The weekend at Circuit of the Americas was again a great success, and the place has established itself as a firm favourite with the F1 community, but perhaps this time around everything was a little… paler than at the inaugural race a year ago. It’s a fact that the 2012 US Grand Prix, wherein Lewis Hamilton’s McLaren chased down and eventually beat Vettel, was a far better race than this rather pedestrian affair, but more than that there were signs of cutbacks here and there – hardly surprising, since the Ecclestone-negotiated CVC fee for the race has increased substantially, as tends to be the way of it, year on year.

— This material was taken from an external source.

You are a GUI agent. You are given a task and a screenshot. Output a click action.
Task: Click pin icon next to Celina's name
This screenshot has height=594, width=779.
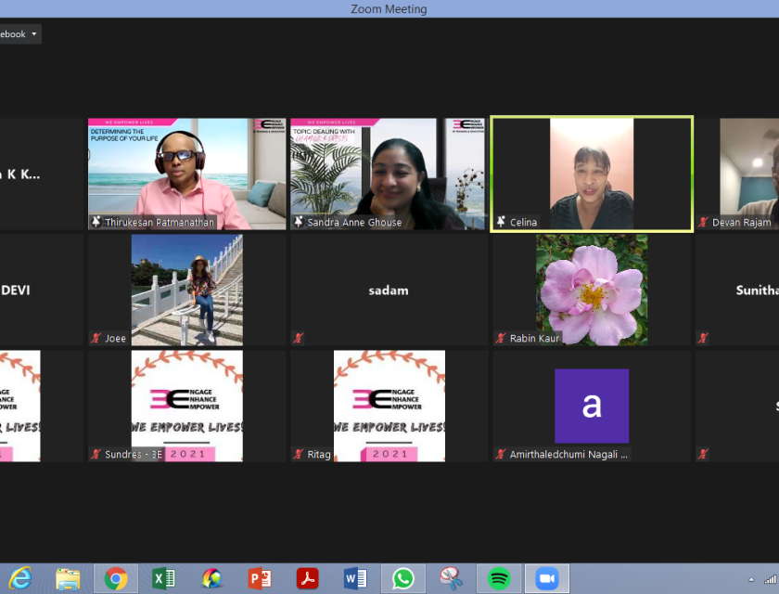[501, 223]
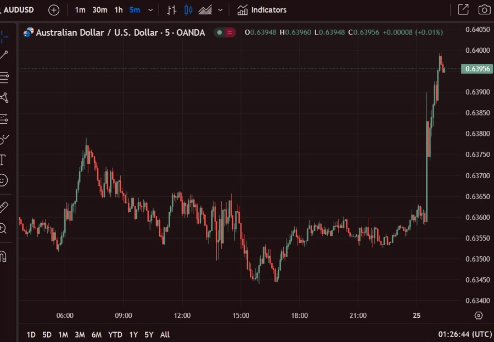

In some countries, such a thing is readily accommodated by a government bureaucrat doing what he’s told, and simply signing it off, but this is America and, as in Britain, there is not a cent of public money involved. Like Silverstone, Circuit of the Americas has somehow to stand on its own feet, and the fact that the crowd – while still extremely healthy by the standards of the day – was down from last year will be a concern to its management: ‘the gate’, after all, is the only source of income available to a hapless circuit owner these days, all other monies from the event being hoovered away.
Circuit of the Americas is a magnificent facility, and there is clear evidence that the money has been spent not on stupidly flashy buildings but on the things that matter at a race track, not least the circuit itself. The all-important paddock – trust me, they do not all feel the same – is just the right size, and thus feels welcoming and immediately familiar. Those who last year suggested it had echoes of Adelaide were on the money, and COTA could have been paid no greater compliment. Find me someone who prefers Melbourne and I’ll find you a liar.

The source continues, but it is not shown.